• **Provided text**
■ ■ ■ ■

Marc Olivé López was born 1973 in Barcelona, Spain. He studied Contemporary Dance at The Institut del Teatre de Barcelona and Dance studies at The Place, London and graduated in Social Work at Ramón Llull University. He hold a degree from the USHS University in Strasbourg and the University Robert Shuman and a degree in developing European Projects from the Col·legi de Sociòlegs I Politòlegs de Catalunya.
He worked as an assistant production manager at the Het Net Theater in Brugge until 2004 and from 2002 until 2004 also worked as assistant choreographer for the ENCLAVE Dance Company directed by Roberto Oliván in Brussels and Cia. Huellas. He was a stage manager for different productions of Zarzuela with soloists from the OBC (Orquestra Simfònica de Barcelona I Nacional de Catalunya).  In 2005 he started work as a programmer at the Teatre Mercat de les Flors de Barcelona, and still hold this position today.

■ ■ ■ ■

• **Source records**
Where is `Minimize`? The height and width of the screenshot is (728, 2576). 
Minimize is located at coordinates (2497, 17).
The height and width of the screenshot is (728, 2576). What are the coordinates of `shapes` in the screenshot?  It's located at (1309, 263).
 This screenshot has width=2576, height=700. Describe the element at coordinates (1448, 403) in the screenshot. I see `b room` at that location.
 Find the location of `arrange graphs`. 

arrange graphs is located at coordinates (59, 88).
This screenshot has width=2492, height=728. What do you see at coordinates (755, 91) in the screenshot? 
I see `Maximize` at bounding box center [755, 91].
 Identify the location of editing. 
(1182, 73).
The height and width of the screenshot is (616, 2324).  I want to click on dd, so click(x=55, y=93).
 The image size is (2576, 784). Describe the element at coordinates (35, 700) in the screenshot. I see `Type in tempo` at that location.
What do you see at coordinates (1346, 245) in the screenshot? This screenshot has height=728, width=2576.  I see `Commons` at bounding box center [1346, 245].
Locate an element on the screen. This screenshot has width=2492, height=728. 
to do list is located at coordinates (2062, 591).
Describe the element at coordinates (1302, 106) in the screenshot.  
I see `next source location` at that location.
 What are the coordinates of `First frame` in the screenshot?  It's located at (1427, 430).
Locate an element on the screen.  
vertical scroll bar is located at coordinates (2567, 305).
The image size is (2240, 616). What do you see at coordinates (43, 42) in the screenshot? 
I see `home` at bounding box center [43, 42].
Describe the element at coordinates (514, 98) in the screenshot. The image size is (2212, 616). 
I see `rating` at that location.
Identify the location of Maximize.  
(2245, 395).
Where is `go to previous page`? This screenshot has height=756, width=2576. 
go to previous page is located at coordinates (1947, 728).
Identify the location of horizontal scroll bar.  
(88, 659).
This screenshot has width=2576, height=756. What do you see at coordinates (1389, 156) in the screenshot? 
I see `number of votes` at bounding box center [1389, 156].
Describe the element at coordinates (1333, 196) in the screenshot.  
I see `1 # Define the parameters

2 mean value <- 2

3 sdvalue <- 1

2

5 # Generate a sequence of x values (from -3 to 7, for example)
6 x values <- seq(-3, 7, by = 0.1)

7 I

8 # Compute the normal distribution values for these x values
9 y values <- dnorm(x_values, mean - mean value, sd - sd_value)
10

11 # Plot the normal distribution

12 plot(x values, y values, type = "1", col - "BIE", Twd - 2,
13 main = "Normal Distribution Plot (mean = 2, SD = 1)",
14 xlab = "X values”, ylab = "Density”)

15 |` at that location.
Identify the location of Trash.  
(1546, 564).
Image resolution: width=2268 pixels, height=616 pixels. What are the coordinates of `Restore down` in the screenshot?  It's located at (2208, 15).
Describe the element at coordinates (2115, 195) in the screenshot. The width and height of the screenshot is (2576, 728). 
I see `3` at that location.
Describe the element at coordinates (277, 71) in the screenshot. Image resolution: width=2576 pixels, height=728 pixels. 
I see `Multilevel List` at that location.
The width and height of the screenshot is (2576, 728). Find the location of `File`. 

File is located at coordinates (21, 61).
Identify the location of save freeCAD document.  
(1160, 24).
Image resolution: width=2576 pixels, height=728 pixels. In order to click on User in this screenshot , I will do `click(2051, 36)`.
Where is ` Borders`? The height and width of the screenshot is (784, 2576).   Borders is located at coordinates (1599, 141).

■ ■ ■ ■

• **Work instruction A**
Restate the biography from "Marc Olivé López was" to "Politòlegs de Catalunya.", swapping "Contemporary Dance" for "Modern Dance".
• **Work instruction B**
According to the biography, where did he start working as a programmer in 2005?

• **Your response A**
Marc Olivé López was born 1973 in Barcelona, Spain. He studied Modern Dance at The Institut del Teatre de Barcelona and Dance studies at The Place, London and graduated in Social Work at Ramón Llull University. He hold a degree from the USHS University in Strasbourg and the University Robert Shuman and a degree in developing European Projects from the Col·legi de Sociòlegs I Politòlegs de Catalunya.

• **Your response B**
At the Teatre Mercat de les Flors de Barcelona.